Quote the lines of the records that follow verbatim, covering every one of them.

Begin

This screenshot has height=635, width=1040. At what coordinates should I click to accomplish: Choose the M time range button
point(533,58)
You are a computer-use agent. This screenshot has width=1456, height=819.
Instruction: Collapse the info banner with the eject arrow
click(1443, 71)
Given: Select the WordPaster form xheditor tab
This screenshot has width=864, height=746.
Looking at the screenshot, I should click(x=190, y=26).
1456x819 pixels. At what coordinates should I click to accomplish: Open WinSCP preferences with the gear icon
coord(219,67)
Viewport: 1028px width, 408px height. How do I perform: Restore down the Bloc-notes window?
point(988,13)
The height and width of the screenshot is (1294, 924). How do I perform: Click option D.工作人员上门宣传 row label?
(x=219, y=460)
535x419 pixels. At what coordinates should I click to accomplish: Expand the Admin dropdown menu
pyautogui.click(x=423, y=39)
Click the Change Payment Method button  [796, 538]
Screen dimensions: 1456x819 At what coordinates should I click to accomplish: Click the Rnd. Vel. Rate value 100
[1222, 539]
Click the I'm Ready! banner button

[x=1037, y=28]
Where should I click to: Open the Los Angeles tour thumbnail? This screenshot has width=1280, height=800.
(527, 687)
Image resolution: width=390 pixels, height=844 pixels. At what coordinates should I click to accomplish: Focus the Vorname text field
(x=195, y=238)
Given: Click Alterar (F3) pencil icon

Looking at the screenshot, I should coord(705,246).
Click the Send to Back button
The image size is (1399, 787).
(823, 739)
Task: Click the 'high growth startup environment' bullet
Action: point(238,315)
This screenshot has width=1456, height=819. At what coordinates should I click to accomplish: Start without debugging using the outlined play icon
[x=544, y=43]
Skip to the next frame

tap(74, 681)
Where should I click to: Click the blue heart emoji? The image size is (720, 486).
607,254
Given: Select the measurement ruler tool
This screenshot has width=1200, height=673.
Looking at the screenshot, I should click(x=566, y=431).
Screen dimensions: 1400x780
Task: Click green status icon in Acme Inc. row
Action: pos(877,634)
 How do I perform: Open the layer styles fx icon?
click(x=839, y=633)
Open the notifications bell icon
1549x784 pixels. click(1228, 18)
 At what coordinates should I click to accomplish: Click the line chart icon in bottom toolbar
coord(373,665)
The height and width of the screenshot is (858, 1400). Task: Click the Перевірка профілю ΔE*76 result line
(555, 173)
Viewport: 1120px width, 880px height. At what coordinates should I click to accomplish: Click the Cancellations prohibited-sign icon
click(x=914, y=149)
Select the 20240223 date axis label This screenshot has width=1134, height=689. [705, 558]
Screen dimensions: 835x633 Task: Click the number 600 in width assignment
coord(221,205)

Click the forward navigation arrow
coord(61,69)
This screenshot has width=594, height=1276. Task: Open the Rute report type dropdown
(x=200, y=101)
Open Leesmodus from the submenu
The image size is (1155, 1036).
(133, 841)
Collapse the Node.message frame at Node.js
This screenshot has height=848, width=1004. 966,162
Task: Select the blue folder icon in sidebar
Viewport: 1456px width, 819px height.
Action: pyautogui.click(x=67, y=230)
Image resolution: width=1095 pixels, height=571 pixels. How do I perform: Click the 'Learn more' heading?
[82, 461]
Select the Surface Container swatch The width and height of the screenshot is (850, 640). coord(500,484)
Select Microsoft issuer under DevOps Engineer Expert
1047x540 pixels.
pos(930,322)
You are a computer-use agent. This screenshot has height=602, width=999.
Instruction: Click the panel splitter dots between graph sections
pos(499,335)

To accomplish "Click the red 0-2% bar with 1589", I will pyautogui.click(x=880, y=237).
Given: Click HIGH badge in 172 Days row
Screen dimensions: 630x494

End

## Exercise answer
This screenshot has height=635, width=1040. At what coordinates should I click to accomplish: Choose the M time range button
point(533,58)
You are a computer-use agent. This screenshot has width=1456, height=819.
Instruction: Collapse the info banner with the eject arrow
click(1443, 71)
Given: Select the WordPaster form xheditor tab
This screenshot has width=864, height=746.
Looking at the screenshot, I should click(x=190, y=26).
1456x819 pixels. At what coordinates should I click to accomplish: Open WinSCP preferences with the gear icon
coord(219,67)
Viewport: 1028px width, 408px height. How do I perform: Restore down the Bloc-notes window?
point(988,13)
The height and width of the screenshot is (1294, 924). How do I perform: Click option D.工作人员上门宣传 row label?
(x=219, y=460)
535x419 pixels. At what coordinates should I click to accomplish: Expand the Admin dropdown menu
pyautogui.click(x=423, y=39)
Click the Change Payment Method button  [796, 538]
Screen dimensions: 1456x819 At what coordinates should I click to accomplish: Click the Rnd. Vel. Rate value 100
[1222, 539]
Click the I'm Ready! banner button

[x=1037, y=28]
Where should I click to: Open the Los Angeles tour thumbnail? This screenshot has width=1280, height=800.
(527, 687)
Image resolution: width=390 pixels, height=844 pixels. At what coordinates should I click to accomplish: Focus the Vorname text field
(x=195, y=238)
Given: Click Alterar (F3) pencil icon

Looking at the screenshot, I should coord(705,246).
Click the Send to Back button
The image size is (1399, 787).
(823, 739)
Task: Click the 'high growth startup environment' bullet
Action: point(238,315)
This screenshot has width=1456, height=819. At what coordinates should I click to accomplish: Start without debugging using the outlined play icon
[x=544, y=43]
Skip to the next frame

tap(74, 681)
Where should I click to: Click the blue heart emoji? The image size is (720, 486).
607,254
Given: Select the measurement ruler tool
This screenshot has width=1200, height=673.
Looking at the screenshot, I should click(x=566, y=431).
Screen dimensions: 1400x780
Task: Click green status icon in Acme Inc. row
Action: pos(877,634)
 How do I perform: Open the layer styles fx icon?
click(x=839, y=633)
Open the notifications bell icon
1549x784 pixels. click(1228, 18)
 At what coordinates should I click to accomplish: Click the line chart icon in bottom toolbar
coord(373,665)
The height and width of the screenshot is (858, 1400). Task: Click the Перевірка профілю ΔE*76 result line
(555, 173)
Viewport: 1120px width, 880px height. At what coordinates should I click to accomplish: Click the Cancellations prohibited-sign icon
click(x=914, y=149)
Select the 20240223 date axis label This screenshot has width=1134, height=689. [705, 558]
Screen dimensions: 835x633 Task: Click the number 600 in width assignment
coord(221,205)

Click the forward navigation arrow
coord(61,69)
This screenshot has width=594, height=1276. Task: Open the Rute report type dropdown
(x=200, y=101)
Open Leesmodus from the submenu
The image size is (1155, 1036).
(133, 841)
Collapse the Node.message frame at Node.js
This screenshot has height=848, width=1004. 966,162
Task: Select the blue folder icon in sidebar
Viewport: 1456px width, 819px height.
Action: pyautogui.click(x=67, y=230)
Image resolution: width=1095 pixels, height=571 pixels. How do I perform: Click the 'Learn more' heading?
[82, 461]
Select the Surface Container swatch The width and height of the screenshot is (850, 640). coord(500,484)
Select Microsoft issuer under DevOps Engineer Expert
1047x540 pixels.
pos(930,322)
You are a computer-use agent. This screenshot has height=602, width=999.
Instruction: Click the panel splitter dots between graph sections
pos(499,335)

To accomplish "Click the red 0-2% bar with 1589", I will pyautogui.click(x=880, y=237).
Given: Click HIGH badge in 172 Days row
Screen dimensions: 630x494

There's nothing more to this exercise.